* [WORK TO BE COMPLETED] Return each line of the data that includes the string "cast", copying the lines unchanged.

(Data excerpts)
· · · · · · ·
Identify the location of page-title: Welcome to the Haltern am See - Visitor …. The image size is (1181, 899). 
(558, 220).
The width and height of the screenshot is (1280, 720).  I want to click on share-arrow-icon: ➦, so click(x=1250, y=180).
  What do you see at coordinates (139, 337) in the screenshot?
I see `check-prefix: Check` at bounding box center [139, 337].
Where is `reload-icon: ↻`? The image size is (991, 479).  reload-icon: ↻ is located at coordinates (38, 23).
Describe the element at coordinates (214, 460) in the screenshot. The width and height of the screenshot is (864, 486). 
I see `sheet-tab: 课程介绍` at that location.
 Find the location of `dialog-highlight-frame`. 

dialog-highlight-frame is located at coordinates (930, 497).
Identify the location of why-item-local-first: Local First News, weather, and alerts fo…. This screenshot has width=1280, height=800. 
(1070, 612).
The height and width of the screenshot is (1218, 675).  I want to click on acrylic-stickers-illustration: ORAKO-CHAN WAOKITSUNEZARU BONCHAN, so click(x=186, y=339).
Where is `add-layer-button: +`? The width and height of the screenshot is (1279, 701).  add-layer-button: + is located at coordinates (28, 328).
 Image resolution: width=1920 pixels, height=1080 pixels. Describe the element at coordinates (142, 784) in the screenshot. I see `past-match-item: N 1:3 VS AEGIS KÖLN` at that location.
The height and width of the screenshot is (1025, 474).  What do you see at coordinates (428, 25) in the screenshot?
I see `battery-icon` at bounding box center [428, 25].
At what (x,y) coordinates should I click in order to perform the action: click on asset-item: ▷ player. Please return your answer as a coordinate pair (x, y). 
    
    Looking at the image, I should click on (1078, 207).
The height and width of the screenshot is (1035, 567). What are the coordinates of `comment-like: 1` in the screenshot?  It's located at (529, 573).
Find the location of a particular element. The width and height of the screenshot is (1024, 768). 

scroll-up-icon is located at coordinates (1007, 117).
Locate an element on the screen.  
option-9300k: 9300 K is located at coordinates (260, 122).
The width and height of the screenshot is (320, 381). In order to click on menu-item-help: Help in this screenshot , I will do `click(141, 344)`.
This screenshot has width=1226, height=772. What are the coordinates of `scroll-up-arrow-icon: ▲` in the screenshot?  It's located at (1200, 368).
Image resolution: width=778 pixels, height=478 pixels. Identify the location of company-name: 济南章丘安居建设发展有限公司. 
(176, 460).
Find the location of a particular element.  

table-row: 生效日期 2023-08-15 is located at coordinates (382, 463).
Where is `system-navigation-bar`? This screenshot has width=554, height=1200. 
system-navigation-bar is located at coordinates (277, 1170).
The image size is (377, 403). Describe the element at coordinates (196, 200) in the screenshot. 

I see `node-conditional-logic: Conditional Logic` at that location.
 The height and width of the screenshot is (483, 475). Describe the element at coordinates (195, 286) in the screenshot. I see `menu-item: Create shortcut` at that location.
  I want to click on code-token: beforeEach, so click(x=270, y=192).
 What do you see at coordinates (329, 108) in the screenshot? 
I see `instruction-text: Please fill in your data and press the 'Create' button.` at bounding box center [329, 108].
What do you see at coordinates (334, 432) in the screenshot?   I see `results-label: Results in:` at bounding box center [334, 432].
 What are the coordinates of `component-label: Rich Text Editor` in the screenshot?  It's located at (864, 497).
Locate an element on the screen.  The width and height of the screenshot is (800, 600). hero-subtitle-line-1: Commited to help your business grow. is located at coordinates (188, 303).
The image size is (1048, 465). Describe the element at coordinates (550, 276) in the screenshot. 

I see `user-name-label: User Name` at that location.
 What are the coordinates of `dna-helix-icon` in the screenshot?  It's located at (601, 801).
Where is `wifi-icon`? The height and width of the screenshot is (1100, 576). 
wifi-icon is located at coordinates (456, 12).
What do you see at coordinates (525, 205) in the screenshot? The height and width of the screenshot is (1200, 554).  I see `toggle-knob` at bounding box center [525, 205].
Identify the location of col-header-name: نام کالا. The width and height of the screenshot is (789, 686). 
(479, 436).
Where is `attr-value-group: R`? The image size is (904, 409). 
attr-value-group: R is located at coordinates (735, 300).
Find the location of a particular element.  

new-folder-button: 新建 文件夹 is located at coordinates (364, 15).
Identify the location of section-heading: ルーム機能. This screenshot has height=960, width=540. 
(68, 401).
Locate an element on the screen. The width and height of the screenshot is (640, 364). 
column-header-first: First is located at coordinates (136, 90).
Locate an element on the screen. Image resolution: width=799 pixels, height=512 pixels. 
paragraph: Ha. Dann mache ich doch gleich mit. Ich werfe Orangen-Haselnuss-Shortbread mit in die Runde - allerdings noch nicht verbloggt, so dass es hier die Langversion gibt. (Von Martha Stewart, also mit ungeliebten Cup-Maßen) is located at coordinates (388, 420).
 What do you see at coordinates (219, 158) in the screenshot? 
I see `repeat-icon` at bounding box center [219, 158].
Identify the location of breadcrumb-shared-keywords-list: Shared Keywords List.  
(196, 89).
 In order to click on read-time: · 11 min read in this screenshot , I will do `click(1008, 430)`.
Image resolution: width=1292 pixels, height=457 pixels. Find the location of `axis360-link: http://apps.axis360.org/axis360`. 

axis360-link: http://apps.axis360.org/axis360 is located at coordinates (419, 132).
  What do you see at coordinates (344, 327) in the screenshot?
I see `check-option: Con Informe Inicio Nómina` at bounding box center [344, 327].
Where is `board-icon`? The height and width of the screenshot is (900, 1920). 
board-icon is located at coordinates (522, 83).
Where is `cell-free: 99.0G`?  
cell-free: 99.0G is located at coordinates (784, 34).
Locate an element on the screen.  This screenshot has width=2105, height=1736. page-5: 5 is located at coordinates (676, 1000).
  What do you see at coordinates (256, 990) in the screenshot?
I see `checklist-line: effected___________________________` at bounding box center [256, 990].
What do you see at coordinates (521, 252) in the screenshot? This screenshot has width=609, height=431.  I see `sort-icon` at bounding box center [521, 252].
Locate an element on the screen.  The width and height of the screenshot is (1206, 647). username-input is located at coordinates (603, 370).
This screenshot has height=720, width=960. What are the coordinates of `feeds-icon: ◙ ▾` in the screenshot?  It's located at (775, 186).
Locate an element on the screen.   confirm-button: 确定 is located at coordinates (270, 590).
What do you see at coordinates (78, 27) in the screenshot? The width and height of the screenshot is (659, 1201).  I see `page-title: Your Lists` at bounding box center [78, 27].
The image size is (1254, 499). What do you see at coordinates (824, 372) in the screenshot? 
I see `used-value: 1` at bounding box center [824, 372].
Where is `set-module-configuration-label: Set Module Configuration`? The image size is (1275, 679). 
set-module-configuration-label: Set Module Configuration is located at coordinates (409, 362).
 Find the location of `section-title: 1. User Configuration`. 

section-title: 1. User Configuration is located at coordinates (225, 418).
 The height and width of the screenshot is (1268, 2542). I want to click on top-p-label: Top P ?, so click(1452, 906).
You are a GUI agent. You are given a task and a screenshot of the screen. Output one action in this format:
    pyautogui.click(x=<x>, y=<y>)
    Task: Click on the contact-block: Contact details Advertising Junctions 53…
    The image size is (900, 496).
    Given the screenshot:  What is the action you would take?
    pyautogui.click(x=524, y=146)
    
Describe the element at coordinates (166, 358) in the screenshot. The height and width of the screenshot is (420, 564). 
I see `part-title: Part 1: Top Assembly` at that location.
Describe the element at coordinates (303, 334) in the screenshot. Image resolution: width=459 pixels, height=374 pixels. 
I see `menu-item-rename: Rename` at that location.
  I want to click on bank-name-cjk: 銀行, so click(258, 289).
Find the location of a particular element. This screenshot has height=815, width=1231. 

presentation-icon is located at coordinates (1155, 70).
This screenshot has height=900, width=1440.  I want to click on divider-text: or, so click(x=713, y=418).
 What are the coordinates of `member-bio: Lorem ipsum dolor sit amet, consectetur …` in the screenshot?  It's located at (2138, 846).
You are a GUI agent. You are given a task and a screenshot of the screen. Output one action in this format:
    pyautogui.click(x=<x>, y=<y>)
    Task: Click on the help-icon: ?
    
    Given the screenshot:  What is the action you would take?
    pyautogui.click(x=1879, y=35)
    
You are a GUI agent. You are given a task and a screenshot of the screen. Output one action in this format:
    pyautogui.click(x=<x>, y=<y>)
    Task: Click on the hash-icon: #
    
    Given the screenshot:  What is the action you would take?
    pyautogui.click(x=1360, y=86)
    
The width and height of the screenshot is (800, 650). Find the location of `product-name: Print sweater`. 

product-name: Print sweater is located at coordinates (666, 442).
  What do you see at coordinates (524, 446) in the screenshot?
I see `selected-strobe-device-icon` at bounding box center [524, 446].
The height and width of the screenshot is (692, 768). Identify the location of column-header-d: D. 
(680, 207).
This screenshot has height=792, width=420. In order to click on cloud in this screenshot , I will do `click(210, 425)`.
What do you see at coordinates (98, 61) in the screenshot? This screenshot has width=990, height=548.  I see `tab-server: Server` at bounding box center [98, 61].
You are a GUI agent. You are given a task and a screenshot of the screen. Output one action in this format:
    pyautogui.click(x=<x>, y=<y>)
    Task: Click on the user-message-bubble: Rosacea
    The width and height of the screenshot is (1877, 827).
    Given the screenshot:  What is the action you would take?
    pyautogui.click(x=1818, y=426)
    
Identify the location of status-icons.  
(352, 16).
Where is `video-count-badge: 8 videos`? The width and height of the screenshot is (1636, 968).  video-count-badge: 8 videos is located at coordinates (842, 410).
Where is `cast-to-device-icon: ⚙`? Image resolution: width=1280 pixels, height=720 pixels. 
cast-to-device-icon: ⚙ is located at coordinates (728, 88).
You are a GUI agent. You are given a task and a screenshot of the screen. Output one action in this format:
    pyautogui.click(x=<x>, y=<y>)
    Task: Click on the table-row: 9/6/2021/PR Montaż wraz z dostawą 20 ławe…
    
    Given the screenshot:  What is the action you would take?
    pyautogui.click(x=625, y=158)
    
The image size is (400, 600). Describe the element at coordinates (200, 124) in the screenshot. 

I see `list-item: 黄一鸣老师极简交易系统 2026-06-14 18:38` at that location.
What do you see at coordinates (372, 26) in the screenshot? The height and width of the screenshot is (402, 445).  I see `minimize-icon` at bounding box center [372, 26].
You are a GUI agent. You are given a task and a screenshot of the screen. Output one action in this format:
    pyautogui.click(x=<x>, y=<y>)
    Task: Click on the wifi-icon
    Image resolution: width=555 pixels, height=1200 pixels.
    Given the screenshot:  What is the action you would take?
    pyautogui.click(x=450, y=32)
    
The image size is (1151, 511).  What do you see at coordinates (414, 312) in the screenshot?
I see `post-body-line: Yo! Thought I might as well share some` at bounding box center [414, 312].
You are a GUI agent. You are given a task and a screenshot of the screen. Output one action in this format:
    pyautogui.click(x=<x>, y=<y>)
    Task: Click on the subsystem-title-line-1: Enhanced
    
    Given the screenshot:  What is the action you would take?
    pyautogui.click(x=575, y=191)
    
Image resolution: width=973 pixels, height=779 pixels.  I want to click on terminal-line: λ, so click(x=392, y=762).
· · · · · · ·
* [ANSWER BOX]
Where is `cast-to-device-icon: ⚙`? Image resolution: width=1280 pixels, height=720 pixels. 
cast-to-device-icon: ⚙ is located at coordinates (728, 88).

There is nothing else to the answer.